§ Supplied records:

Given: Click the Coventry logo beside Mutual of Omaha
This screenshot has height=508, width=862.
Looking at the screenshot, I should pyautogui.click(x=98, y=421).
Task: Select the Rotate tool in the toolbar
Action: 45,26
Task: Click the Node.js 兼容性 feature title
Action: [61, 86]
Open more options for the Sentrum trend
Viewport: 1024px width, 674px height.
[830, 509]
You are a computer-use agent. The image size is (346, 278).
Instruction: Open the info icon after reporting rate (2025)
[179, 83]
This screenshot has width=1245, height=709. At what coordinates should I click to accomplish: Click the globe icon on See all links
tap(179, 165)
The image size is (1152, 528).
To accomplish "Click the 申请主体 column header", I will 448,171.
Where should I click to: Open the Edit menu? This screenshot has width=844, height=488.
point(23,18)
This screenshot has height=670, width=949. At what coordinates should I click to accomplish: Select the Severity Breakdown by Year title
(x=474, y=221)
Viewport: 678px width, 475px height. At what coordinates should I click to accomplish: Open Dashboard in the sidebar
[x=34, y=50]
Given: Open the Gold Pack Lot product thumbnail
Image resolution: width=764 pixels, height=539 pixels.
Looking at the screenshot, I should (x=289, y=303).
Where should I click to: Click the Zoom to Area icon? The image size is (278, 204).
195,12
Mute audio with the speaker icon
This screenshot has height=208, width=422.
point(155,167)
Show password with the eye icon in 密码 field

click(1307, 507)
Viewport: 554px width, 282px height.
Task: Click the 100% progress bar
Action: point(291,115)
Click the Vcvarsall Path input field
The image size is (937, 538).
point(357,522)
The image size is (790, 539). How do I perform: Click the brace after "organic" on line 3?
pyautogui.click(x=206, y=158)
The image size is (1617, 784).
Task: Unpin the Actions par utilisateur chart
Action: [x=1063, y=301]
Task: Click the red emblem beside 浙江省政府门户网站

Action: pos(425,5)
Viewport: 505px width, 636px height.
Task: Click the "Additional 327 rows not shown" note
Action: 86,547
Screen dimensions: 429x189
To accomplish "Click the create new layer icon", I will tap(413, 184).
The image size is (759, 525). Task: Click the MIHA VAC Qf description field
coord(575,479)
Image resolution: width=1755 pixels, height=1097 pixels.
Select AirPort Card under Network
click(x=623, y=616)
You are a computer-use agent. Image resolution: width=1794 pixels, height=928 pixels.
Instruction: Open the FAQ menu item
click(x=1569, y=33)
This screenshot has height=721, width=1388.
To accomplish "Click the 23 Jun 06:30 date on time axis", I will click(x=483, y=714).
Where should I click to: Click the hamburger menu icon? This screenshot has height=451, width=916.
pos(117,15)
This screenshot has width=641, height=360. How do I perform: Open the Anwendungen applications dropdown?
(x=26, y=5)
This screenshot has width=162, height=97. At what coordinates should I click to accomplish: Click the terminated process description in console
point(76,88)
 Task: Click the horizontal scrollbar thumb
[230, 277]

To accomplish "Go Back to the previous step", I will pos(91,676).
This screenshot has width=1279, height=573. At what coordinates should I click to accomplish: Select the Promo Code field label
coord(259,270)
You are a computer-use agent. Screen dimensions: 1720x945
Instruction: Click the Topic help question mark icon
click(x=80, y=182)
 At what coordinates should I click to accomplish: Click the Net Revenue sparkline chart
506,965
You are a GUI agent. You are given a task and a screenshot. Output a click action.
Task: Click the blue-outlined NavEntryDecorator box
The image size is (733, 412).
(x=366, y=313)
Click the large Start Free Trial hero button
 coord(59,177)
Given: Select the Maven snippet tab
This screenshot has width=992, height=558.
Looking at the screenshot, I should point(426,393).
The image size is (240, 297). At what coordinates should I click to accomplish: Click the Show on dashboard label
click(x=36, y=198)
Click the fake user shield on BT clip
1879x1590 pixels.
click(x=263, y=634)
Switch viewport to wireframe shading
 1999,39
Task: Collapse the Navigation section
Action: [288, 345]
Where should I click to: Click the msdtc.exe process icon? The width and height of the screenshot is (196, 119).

§ Given instruction: Please return the lines of the entries exactly, beginning at the line that contains "Viewport: 678px width, 475px" and stopping after the line that contains "Looking at the screenshot, I should (x=289, y=303).".

§ Problem solution:
Viewport: 678px width, 475px height. At what coordinates should I click to accomplish: Open Dashboard in the sidebar
[x=34, y=50]
Given: Open the Gold Pack Lot product thumbnail
Image resolution: width=764 pixels, height=539 pixels.
Looking at the screenshot, I should (x=289, y=303).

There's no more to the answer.